所要時間の短縮は渋谷の利便性を高めることにつながるが、それも乗り換え順路を正確に把握してこそ意味がある。目まぐるしく変貌する渋谷駅に戸惑い、逆に乗り換えに要する時間が増えれば、「使いづらい」「迷いやすい」という印象を強くしかねない。
大規模再開発で目まぐるしく変わる渋谷駅で、その順路を正確に把握できる人は決して多くない。大規模再開発に取り組む東急・東急不動産は動線をわかりやすくする対策をしているのだろうか?
東急・東急不動産2社に対して、これらの質問をしてみた。両社ともに「アーバンコアを整備することで動線をスムーズにした」と回答した。
アーバンコアとは、渋谷の地形を克服するためのスムーズな縦移動の動線整備の手法でその第1号が渋谷の大規模再開発では渋谷ヒカリエに設置されている。渋谷ヒカリエのアーバンコアは、地下3階から地上4階までを吹き抜け空間でつなぐ。また、渋谷ストリームやShibuya Sakura Stageにもアーバンコアが整備された。

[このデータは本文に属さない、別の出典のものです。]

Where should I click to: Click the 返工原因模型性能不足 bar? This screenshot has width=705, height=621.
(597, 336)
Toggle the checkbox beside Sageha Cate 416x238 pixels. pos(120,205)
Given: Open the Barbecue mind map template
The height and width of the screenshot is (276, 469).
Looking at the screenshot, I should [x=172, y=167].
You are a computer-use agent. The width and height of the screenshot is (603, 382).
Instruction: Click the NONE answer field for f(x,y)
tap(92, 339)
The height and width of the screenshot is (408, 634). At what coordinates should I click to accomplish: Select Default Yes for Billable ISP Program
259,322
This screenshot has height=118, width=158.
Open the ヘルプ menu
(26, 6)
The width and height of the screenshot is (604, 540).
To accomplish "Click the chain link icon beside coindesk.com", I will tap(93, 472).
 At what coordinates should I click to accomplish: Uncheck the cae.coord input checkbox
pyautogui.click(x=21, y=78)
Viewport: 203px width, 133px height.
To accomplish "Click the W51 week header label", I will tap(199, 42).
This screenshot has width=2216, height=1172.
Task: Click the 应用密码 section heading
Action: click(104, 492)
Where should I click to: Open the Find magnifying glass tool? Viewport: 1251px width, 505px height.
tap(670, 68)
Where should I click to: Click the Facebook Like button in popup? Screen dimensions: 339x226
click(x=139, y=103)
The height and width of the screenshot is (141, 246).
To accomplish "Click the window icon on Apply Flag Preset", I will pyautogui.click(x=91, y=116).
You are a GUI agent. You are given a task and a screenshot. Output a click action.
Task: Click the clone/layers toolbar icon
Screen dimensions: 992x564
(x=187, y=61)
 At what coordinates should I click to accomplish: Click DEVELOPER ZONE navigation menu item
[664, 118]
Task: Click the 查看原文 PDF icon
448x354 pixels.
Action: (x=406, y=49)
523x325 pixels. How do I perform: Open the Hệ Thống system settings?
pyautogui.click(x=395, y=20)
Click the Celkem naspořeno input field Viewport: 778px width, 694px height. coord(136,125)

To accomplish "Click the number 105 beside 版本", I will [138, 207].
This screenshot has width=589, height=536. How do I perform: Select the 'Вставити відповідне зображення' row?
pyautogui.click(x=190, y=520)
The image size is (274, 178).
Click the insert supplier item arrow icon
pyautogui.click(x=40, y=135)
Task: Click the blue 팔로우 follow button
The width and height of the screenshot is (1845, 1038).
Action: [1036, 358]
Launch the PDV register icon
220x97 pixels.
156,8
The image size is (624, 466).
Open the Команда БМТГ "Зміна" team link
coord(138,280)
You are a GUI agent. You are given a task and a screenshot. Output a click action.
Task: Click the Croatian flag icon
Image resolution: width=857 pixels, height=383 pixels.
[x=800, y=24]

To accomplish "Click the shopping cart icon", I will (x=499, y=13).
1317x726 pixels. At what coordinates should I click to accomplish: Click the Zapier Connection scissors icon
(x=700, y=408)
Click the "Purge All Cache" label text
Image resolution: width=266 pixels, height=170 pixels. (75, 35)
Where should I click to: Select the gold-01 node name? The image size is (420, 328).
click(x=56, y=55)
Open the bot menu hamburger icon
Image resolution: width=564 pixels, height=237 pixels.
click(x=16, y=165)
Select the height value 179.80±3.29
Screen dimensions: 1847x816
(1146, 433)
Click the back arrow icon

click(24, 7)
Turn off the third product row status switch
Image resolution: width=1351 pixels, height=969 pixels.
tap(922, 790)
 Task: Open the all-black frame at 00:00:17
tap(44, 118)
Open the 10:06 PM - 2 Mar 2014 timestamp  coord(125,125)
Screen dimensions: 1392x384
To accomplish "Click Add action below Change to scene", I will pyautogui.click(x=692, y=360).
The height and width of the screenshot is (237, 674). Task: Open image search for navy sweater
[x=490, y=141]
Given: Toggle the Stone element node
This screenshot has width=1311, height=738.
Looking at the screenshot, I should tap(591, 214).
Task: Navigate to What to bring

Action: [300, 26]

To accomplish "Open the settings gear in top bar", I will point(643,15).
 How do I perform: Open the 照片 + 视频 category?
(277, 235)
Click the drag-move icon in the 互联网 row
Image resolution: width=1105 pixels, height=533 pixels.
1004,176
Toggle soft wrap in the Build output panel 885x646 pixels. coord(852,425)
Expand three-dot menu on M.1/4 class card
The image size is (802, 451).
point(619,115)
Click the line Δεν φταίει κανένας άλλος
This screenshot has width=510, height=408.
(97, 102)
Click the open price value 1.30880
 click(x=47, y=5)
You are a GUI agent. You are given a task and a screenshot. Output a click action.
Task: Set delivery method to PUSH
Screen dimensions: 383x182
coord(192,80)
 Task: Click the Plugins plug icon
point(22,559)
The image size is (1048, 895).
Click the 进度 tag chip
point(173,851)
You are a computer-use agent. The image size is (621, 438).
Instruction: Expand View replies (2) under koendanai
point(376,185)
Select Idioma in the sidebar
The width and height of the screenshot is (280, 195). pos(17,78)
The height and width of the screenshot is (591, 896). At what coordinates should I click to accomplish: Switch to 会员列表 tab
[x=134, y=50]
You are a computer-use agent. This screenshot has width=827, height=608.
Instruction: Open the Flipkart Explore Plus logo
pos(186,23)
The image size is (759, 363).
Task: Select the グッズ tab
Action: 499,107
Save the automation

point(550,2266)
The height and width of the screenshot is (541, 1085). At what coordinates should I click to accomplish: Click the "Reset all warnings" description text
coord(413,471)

アーバンコアが画期的な動線システムで、縦移動の労力を軽減することは理解できる。しかし、アーバンコアが「迷いやすい渋谷」の緩和・解消につながるわけではない。その点について質問すると、
「そのほかにも、渋谷駅前サインガイドラインに基づいて2019年11月に渋谷駅の地下出口番号を変更しています。この変更は、渋谷駅の利便性と街の回遊性の向上を目的にしたものです。具体的には地下出入口番号はエリアごとにアルファベットを付記し、各出入口をアルファベットと数字を組み合わせで表記しました。変更後の地下出口番号は、地上の街の構造を鑑みて渋谷周辺を4つのエリアに分けて道玄坂方面を起点に時計回りでA~Dに設定してわかりやすくしています。この地下鉄番号の変更は、東急だけの取り組みではありません。渋谷区をはじめ渋谷と関係のある企業など官民が協力した成果です」(東急広報部担当者)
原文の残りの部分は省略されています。